[Collection entries]
BEGIN

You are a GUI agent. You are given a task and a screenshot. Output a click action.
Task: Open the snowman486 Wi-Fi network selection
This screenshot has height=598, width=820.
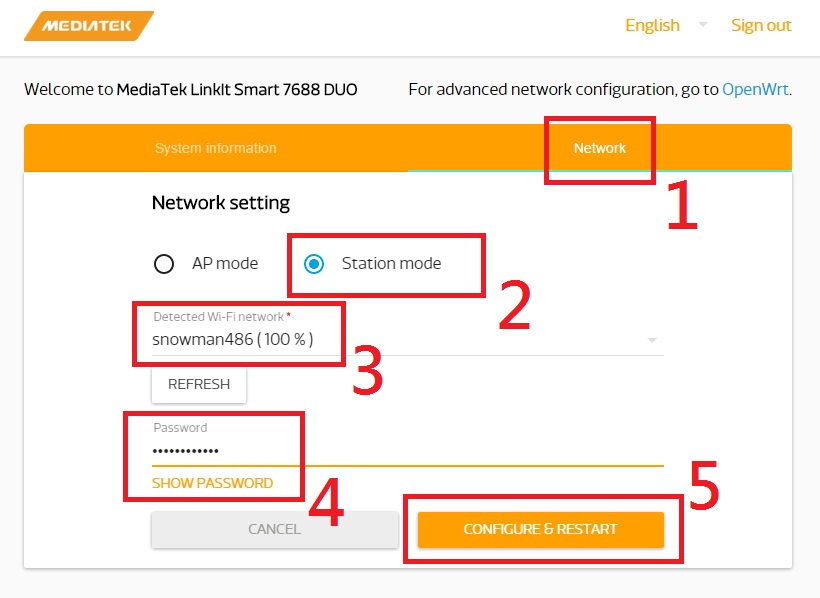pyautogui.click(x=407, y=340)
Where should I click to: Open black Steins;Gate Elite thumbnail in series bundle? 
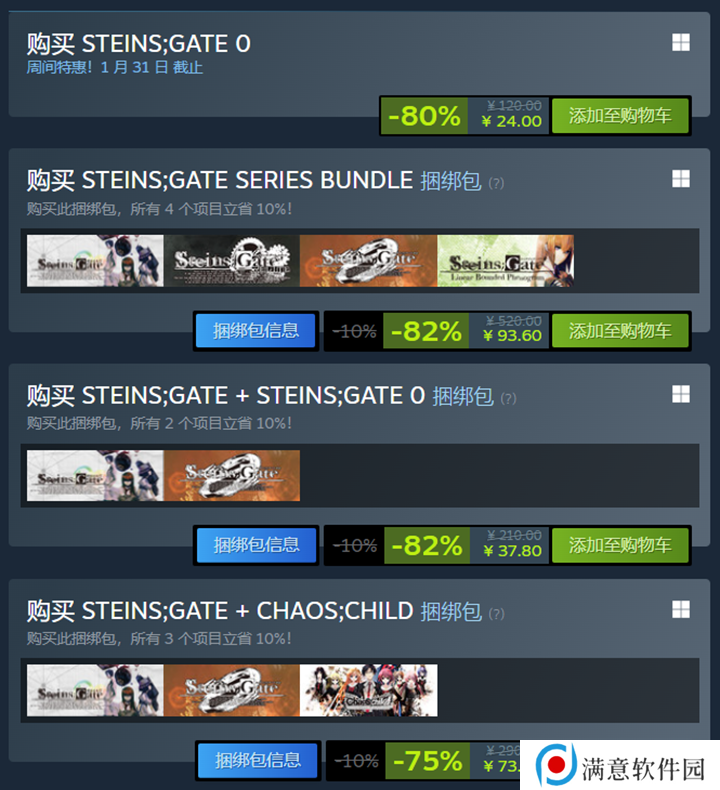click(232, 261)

END
BEGIN

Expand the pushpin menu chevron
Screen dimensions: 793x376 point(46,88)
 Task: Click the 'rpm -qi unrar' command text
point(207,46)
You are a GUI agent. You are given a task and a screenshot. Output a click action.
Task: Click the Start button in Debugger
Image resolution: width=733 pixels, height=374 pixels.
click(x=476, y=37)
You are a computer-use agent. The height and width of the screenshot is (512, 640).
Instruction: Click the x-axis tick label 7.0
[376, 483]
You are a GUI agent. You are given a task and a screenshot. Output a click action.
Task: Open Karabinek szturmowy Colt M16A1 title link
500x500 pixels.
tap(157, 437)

END

* Work request *
Print, from the entries above, the line with "Task: Click the 'rpm -qi unrar' command text", the line with "You are a computer-use" and all lines between them, exactly and with nothing else.

* Output for this task *
 Task: Click the 'rpm -qi unrar' command text
point(207,46)
You are a GUI agent. You are given a task and a screenshot. Output a click action.
Task: Click the Start button in Debugger
Image resolution: width=733 pixels, height=374 pixels.
click(x=476, y=37)
You are a computer-use agent. The height and width of the screenshot is (512, 640).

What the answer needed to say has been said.